• The problem: Your task is to copy the stretch of lines in the records below that begins with the line containing "The image size is (324, 585)." and ends with the line containing "Task: Enable opening", exactly as written, with nothing added.

(Records from a collection)

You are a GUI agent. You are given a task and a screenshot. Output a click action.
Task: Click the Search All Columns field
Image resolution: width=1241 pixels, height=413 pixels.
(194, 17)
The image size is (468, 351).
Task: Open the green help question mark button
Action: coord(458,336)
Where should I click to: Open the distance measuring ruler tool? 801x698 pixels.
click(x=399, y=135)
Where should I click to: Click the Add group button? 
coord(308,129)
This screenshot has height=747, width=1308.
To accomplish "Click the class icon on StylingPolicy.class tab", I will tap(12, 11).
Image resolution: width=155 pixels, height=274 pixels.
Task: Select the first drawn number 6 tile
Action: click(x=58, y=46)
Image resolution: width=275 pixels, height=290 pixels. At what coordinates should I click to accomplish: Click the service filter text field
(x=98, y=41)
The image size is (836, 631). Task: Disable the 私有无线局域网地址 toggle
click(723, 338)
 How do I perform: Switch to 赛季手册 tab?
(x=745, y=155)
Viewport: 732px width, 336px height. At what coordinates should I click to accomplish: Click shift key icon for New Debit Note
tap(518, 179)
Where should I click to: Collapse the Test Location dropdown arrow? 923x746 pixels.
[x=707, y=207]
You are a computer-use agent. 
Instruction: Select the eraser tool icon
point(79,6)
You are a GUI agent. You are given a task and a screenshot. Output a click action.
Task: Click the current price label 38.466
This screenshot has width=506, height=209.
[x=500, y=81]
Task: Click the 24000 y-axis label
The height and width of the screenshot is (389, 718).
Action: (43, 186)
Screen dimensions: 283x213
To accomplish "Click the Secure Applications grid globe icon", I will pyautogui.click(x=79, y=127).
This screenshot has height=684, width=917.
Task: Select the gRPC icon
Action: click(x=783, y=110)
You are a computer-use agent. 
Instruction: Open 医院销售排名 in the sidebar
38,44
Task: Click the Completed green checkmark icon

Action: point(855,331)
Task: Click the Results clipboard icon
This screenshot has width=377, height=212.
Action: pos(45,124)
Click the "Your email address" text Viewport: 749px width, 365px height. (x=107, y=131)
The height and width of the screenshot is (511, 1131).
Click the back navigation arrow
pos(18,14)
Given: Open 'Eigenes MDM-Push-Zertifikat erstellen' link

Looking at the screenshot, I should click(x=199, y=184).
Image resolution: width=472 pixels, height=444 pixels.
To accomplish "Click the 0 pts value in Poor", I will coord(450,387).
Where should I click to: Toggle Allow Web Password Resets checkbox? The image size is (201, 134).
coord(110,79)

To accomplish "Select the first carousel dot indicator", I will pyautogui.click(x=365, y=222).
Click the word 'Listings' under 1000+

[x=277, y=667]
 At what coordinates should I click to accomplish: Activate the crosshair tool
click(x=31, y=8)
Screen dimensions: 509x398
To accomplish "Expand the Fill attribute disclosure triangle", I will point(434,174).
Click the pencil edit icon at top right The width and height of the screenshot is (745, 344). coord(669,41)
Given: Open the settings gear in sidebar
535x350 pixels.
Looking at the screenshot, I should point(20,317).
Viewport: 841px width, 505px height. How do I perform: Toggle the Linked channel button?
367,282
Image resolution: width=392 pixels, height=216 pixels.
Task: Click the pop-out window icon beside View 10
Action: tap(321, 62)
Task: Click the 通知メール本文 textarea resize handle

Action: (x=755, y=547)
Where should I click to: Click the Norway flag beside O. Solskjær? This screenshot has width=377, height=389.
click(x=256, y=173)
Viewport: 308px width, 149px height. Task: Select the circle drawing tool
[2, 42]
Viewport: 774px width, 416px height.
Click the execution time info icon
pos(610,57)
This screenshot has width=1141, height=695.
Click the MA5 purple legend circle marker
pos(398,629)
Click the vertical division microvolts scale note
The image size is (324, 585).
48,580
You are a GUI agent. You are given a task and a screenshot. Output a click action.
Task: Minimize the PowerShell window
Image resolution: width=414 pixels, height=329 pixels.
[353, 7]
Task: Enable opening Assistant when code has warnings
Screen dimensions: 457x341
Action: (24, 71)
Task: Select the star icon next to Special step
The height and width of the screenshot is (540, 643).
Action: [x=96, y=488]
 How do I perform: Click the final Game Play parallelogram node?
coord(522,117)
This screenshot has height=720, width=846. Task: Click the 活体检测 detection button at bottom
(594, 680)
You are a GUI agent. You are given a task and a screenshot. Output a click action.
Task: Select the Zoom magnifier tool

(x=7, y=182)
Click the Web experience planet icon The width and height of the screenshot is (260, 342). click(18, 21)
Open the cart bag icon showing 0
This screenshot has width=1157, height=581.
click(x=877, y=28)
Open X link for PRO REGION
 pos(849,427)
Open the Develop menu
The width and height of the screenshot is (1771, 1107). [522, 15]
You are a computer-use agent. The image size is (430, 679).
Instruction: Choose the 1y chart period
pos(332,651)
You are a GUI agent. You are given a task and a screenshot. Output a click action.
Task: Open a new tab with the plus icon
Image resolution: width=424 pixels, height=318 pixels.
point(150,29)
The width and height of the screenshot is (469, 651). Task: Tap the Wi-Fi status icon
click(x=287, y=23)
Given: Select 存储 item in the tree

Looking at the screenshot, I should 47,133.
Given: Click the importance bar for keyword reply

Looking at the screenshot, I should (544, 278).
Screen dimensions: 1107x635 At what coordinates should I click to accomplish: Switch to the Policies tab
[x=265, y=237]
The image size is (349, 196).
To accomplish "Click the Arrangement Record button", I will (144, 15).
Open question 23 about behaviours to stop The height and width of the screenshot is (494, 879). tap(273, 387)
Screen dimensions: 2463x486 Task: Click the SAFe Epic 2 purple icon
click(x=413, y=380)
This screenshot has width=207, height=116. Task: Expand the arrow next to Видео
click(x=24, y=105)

• Reply to the exercise:
The image size is (324, 585).
48,580
You are a GUI agent. You are given a task and a screenshot. Output a click action.
Task: Minimize the PowerShell window
Image resolution: width=414 pixels, height=329 pixels.
[353, 7]
Task: Enable opening Assistant when code has warnings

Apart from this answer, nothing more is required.